- **Excerpted text**:
▬▬▬▬▬▬

Received-SPF: pass (google.com: domain of linux-kernel-owner@vger.kernel.org designates 23.128.96.18 as permitted sender) client-ip=23.128.96.18;
From:   Valentin Schneider <valentin.schneider@arm.com>
To:     Will Deacon <will@kernel.org>, linux-arm-kernel@lists.infradead.org
Cc:     linux-arch@vger.kernel.org, linux-kernel@vger.kernel.org,
        Will Deacon <will@kernel.org>,
        Catalin Marinas <catalin.marinas@arm.com>,
        Marc Zyngier <maz@kernel.org>,
        Greg Kroah-Hartman <gregkh@linuxfoundation.org>,
        Peter Zijlstra <peterz@infradead.org>,
        Morten Rasmussen <morten.rasmussen@arm.com>,
        Qais Yousef <qais.yousef@arm.com>,
        Suren Baghdasaryan <surenb@google.com>,
        Quentin Perret <qperret@google.com>, Tejun Heo <tj@kernel.org>,
        Johannes Weiner <hannes@cmpxchg.org>,
        Ingo Molnar <mingo@redhat.com>,
        Juri Lelli <juri.lelli@redhat.com>,
        Vincent Guittot <vincent.guittot@linaro.org>,
        "Rafael J. Wysocki" <rjw@rjwysocki.net>,
        Dietmar Eggemann <dietmar.eggemann@arm.com>,
        Daniel Bristot de Oliveira <bristot@redhat.com>,
        kernel-team@android.com
Subject: Re: [PATCH v8 11/19] sched: Allow task CPU affinity to be restricted on asymmetric systems
In-Reply-To: <20210602164719.31777-12-will@kernel.org>
References: <20210602164719.31777-1-will@kernel.org> <20210602164719.31777-12-will@kernel.org>
Date:   Fri, 04 Jun 2021 18:12:32 +0100
Message-ID: <87zgw5d05b.mognet@arm.com>
MIME-Version: 1.0
Content-Type: text/plain
Precedence: bulk

On 02/06/21 17:47, Will Deacon wrote:
> +static int restrict_cpus_allowed_ptr(struct task_struct *p,
> +				     struct cpumask *new_mask,
> +				     const struct cpumask *subset_mask)

▬▬▬▬▬▬

- **Written exercise 1**: Write out the entries word for word, starting at the line that contains "Given: Bookmark this page with star icon" and ending at the last line of the entries.
- **Written exercise 2**: Resume the email reply about restricting task CPU affinity on asymmetric systems from the point where it stops.
The email and the entries come from unrelated sources.

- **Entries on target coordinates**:
▬▬▬▬▬▬

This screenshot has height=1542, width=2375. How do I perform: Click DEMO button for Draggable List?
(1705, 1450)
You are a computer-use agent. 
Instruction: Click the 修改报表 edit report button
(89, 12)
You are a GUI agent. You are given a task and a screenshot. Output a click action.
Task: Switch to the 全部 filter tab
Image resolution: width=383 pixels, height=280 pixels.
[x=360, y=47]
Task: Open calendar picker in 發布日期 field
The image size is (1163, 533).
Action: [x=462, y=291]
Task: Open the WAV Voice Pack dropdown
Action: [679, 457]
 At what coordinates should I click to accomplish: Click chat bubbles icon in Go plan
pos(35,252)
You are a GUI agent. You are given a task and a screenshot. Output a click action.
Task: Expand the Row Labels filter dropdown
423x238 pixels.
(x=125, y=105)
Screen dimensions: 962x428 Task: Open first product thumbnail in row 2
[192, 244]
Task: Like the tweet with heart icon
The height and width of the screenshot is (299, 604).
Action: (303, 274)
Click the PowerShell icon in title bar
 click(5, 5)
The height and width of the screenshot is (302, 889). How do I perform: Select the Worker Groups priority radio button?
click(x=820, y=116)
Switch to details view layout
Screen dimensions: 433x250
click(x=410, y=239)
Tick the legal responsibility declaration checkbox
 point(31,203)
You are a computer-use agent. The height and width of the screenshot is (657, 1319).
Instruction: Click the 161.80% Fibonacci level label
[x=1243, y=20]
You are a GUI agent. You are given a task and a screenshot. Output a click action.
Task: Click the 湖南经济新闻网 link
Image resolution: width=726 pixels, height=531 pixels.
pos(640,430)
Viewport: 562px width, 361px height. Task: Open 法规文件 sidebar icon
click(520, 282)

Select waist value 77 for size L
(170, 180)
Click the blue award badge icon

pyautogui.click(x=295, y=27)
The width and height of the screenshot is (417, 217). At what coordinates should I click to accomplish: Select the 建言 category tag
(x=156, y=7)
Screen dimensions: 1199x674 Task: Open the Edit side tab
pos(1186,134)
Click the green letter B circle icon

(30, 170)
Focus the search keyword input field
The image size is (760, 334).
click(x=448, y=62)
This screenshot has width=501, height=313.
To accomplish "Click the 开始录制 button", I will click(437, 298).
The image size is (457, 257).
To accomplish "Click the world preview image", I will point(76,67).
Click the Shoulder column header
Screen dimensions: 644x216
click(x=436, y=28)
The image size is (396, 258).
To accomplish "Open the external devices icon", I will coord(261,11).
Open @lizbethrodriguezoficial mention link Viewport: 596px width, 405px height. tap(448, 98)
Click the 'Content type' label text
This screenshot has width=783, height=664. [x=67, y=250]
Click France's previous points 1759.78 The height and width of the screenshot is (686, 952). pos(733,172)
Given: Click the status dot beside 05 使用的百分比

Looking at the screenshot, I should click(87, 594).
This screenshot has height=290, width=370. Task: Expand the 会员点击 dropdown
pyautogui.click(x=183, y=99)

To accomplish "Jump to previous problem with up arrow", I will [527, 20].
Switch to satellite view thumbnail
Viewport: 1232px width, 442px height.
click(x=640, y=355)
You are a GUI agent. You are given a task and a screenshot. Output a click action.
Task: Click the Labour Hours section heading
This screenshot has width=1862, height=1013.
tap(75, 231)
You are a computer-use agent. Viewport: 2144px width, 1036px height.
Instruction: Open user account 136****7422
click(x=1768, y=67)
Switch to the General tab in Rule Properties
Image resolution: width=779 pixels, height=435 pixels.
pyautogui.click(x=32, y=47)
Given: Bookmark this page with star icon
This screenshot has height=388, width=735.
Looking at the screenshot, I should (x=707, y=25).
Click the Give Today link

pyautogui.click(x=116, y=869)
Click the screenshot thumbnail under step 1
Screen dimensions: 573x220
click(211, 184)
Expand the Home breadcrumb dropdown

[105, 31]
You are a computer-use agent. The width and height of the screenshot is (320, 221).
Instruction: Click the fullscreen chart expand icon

▬▬▬▬▬▬

- **Final answer 1**:
Given: Bookmark this page with star icon
This screenshot has height=388, width=735.
Looking at the screenshot, I should (x=707, y=25).
Click the Give Today link

pyautogui.click(x=116, y=869)
Click the screenshot thumbnail under step 1
Screen dimensions: 573x220
click(211, 184)
Expand the Home breadcrumb dropdown

[105, 31]
You are a computer-use agent. The width and height of the screenshot is (320, 221).
Instruction: Click the fullscreen chart expand icon

- **Final answer 2**:
> +{
> +	struct rq_flags rf;
> +	struct rq *rq;
> +	int err;
> +	struct cpumask *user_mask = NULL;
> +
> +	if (!p->user_cpus_ptr) {
> +		user_mask = kmalloc(cpumask_size(), GFP_KERNEL);
> +
> +		if (!user_mask)
> +			return -ENOMEM;
> +	}
> +
> +	rq = task_rq_lock(p, &rf);
> +
> +	/*
> +	 * Forcefully restricting the affinity of a deadline task is
> +	 * likely to cause problems, so fail and noisily override the
> +	 * mask entirely.
> +	 */
> +	if (task_has_dl_policy(p) && dl_bandwidth_enabled()) {
> +		err = -EPERM;
> +		goto err_unlock;
> +	}
> +
> +	if (!cpumask_and(new_mask, &p->cpus_mask, subset_mask)) {
> +		err = -EINVAL;
> +		goto err_unlock;
> +	}
> +
> +	/*
> +	 * We're about to butcher the task affinity, so keep track of what
> +	 * the user asked for in case we're able to restore it later on.
> +	 */
> +	if (user_mask) {
> +		cpumask_copy(user_mask, p->cpus_ptr);
> +		p->user_cpus_ptr = user_mask;
> +	}
> +

Shouldn't that be done before any of the bailouts above, so we can
potentially restore the mask even if we end up forcefully expanding the
affinity?

> +	return __set_cpus_allowed_ptr_locked(p, new_mask, 0, rq, &rf);
> +
> +err_unlock:
> +	task_rq_unlock(rq, p, &rf);
> +	kfree(user_mask);
> +	return err;
> +}
> +
> +/*
> + * Restrict the CPU affinity of task @p so that it is a subset of
> + * task_cpu_possible_mask() and point @p->user_cpu_ptr to a copy of the
> + * old affinity mask. If the resulting mask is empty, we warn and walk
> + * up the cpuset hierarchy until we find a suitable mask.
> + */
> +void force_compatible_cpus_allowed_ptr(struct task_struct *p)
> +{
> +	cpumask_var_t new_mask;
> +	const struct cpumask *override_mask = task_cpu_possible_mask(p);
> +
> +	alloc_cpumask_var(&new_mask, GFP_KERNEL);
> +
> +	/*
> +	 * __migrate_task() can fail silently in the face of concurrent
> +	 * offlining of the chosen destination CPU, so take the hotplug
> +	 * lock to ensure that the migration succeeds.
> +	 */
> +	cpus_read_lock();

I'm thinking this might not be required with:

  http://lore.kernel.org/r/20210526205751.842360-3-valentin.schneider@arm.com

but then again this isn't merged yet :-)

> +	if (!cpumask_available(new_mask))
> +		goto out_set_mask;
> +
> +	if (!restrict_cpus_allowed_ptr(p, new_mask, override_mask))
> +		goto out_free_mask;
> +
> +	/*
> +	 * We failed to find a valid subset of the affinity mask for the
> +	 * task, so override it based on its cpuset hierarchy.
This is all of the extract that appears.